The DH slot is already better than it was, just because no candidate would be projected to be as bad as last year’s Seattle’s designated hitters. Right now, DH is mostly split between Romero and Chris Taylor, who both have good minor-league track records. Last year’s actual Mariner DHs hit .189 while slugging .302.
The projection calls for a little improvement from 23-year-old catcher Mike Zunino. But the projections also see regression from Seager and the bullpen. The numbers are fond of the idea of Michael Saunders playing more regularly without getting hurt, and while the young starting pitchers like James Paxton, Taijuan Walker and Roenis Elias aren’t projected to be anything great, last year Paxton and Walker combined for just 112 innings. The Mariners benefit if those guys don’t miss a bunch of months.
On one hand it’s all so silly to analyze now.

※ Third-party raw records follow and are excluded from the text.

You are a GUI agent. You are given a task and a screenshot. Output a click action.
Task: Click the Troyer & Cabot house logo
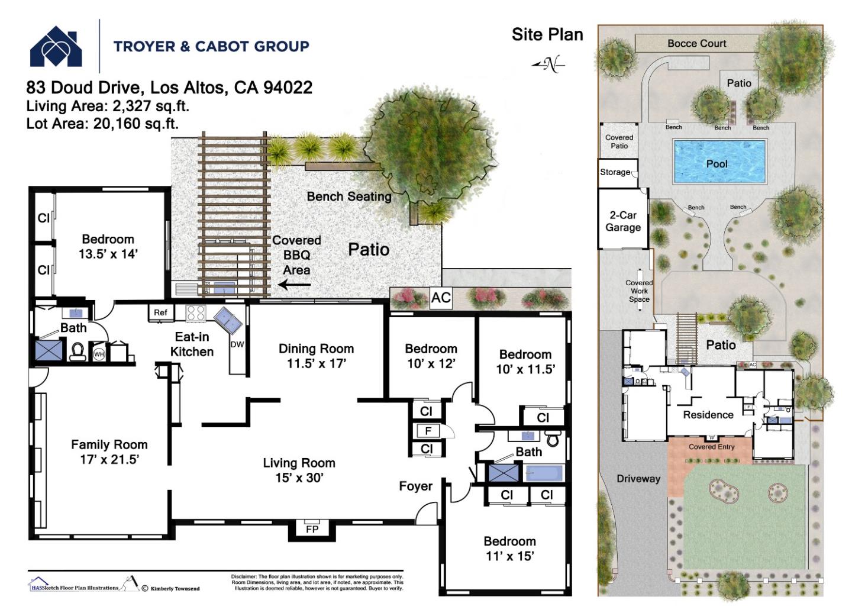(x=56, y=47)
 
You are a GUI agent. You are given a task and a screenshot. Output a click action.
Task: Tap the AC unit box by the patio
(x=441, y=298)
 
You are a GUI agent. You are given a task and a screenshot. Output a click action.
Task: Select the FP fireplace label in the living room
(x=312, y=529)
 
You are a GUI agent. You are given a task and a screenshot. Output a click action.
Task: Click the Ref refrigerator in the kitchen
(x=160, y=312)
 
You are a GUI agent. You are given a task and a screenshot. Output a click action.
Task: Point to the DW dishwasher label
(x=237, y=344)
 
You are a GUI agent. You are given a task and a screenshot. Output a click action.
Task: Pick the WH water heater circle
(x=99, y=354)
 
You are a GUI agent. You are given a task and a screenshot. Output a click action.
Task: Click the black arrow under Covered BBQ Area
(x=295, y=285)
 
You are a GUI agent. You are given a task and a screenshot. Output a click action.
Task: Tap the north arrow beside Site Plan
(x=548, y=64)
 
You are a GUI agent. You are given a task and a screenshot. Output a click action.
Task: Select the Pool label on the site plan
(x=717, y=164)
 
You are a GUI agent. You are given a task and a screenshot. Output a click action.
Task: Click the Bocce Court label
(x=696, y=43)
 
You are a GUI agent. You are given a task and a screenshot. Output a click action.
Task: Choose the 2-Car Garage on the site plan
(x=623, y=221)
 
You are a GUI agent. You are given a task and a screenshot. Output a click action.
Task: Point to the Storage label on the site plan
(x=615, y=172)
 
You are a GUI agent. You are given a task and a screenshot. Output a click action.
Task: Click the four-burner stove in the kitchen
(x=196, y=313)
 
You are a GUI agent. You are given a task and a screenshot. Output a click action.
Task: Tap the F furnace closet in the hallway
(x=428, y=431)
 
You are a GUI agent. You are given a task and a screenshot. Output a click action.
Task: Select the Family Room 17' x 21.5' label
(x=109, y=452)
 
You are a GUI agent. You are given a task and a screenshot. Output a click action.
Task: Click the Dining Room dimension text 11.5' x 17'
(x=316, y=364)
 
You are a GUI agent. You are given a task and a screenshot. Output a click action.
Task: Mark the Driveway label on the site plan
(x=638, y=479)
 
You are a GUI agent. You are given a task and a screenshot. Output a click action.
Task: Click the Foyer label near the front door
(x=415, y=486)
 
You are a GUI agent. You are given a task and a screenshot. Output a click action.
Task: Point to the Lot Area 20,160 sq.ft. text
(x=102, y=124)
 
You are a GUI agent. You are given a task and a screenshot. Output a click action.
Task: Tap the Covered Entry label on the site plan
(x=711, y=447)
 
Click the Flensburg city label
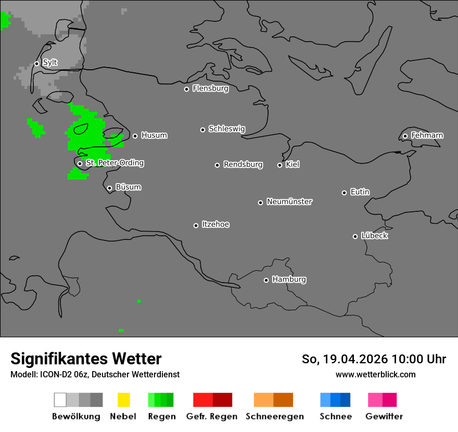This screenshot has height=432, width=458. click(x=210, y=88)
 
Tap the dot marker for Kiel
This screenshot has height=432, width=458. click(x=279, y=165)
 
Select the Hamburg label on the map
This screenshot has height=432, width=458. click(x=289, y=279)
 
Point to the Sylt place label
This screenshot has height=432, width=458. click(x=50, y=62)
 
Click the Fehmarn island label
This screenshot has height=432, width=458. click(x=427, y=135)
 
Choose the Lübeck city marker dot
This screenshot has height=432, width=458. click(x=355, y=236)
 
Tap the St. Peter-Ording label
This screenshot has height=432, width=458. click(x=115, y=163)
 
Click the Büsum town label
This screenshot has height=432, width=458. click(x=128, y=187)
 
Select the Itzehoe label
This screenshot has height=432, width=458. click(x=215, y=224)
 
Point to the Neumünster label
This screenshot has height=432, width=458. click(x=289, y=201)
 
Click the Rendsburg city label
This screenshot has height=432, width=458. click(x=243, y=164)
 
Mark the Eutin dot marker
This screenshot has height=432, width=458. click(x=344, y=193)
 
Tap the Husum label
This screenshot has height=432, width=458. click(x=154, y=135)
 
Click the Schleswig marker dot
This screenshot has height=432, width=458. click(x=202, y=130)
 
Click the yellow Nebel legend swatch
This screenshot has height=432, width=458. click(x=123, y=400)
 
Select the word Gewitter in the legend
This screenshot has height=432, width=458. click(x=384, y=416)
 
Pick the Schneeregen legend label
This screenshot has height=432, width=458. click(x=275, y=416)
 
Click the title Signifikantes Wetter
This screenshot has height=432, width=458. click(x=86, y=359)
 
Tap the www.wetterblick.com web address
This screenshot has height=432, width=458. click(x=375, y=374)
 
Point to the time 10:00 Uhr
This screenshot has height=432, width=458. click(x=419, y=359)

The offseason’s barely begun, and it’s hard to know when one player might suddenly stop producing, as Jackson did last summer. The Mariners didn’t think Morales would be bad. They didn’t think Jackson and Jones and Almonte and Hart would be bad. Their underperformance cost the Mariners the playoffs, and it could conceivably happen again. But it’s unlikely the Mariners again have particular struggles that bad, which is why it seems like they’re in a good position. They still need to make some moves — every team still needs to make some moves — but at least if what Steamer is projecting, the Mariners are shaping up to be something strong.
Maybe a different set of projections will have other ideas. Maybe the Mariners’ competition will make a bunch of excellent additions that push the M’s behind. But, looking at the Mariners’ current WAR projection, the most similar WAR teams from between 2002 and 2014 averaged about 91 wins.
The Mariners probably aren’t going to be a total catastrophe at multiple positions, and eliminating catastrophes is just a different way of getting better. Given a normal Jackson and an actual half-decent DH, the Mariners could be as strong as anyone else.